Blog Directory CineVerse: A closer look at Hitchcock's "Strangers on a Train"

A closer look at Hitchcock's "Strangers on a Train"

Thursday, January 19, 2012


Yesterday, CineVerse screened and discussed Strangers on a Train, Alfred Hitchcock’s wonderfully twisted and disquieting rumination on man’s dual nature.

The film stars Farley Granger as Guy Haines, a tennis pro married to Miriam, a bespectacled floozy (portrayed by an underrated Kasey Rogers), and Robert Walker as the comically insidious Bruno Antony. Bruno meets Guy on a train trip and tries to convince the athlete into committing the perfect crime by swapping murders: Bruno will kill the adulterous Mrs. Haines (so that Guy can marry the senator’s beautiful daughter) in exchange for Guy offing Bruno’s much loathed father. It takes two to tango, however, and Guy doesn’t want to engage in this dastardly dance macabre.

What lingers about Strangers on a Train and sets it a cut above most Hitchcock pictures is its intricate, brooding and devilishly delightful doppelganger protagonist Bruno—played with a suave, nuanced charm that’s brilliantly contrasted with fierce criminal passion by Walker. As he enjoyed doing in many features, Hitchcock creates a fascinating Freudian relationship between the Oedipally conflicted son (Bruno) and his oddball mother.
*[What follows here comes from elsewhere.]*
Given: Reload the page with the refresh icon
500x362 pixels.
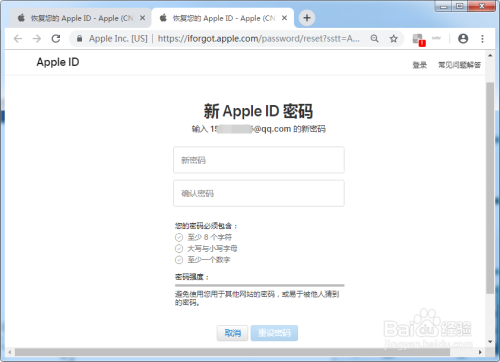Looking at the screenshot, I should 56,39.
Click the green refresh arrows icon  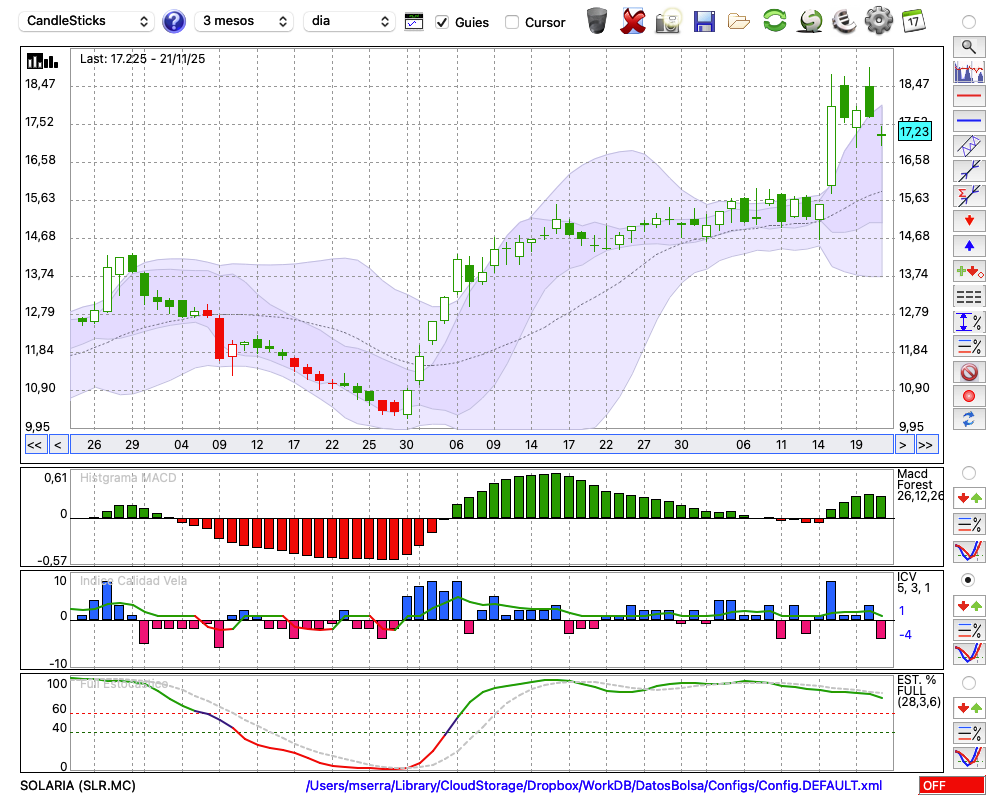tap(774, 21)
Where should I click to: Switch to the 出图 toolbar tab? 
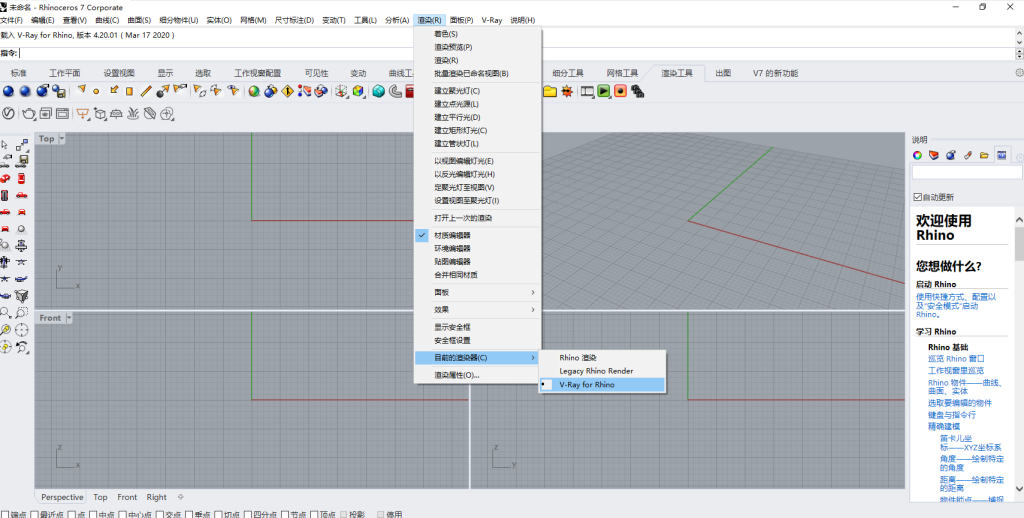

There’s also a hint of homoeroticism in Bruno’s manner and gaze toward Guy, which would have incited the ire of 1950s-era censors if the picture was in the hands of a less crafty filmmaker.

The movie’s disturbing and unforgettable centerpiece scene is, of course, Bruno stalking the ever-flirtatious Miriam during a carnival, particularly the tunnel of love sequence and what comes after, as reflected through one of the warped lens of the cheating spouse’s wayward eyeglasses. It’s an ingenious shot if there ever was one.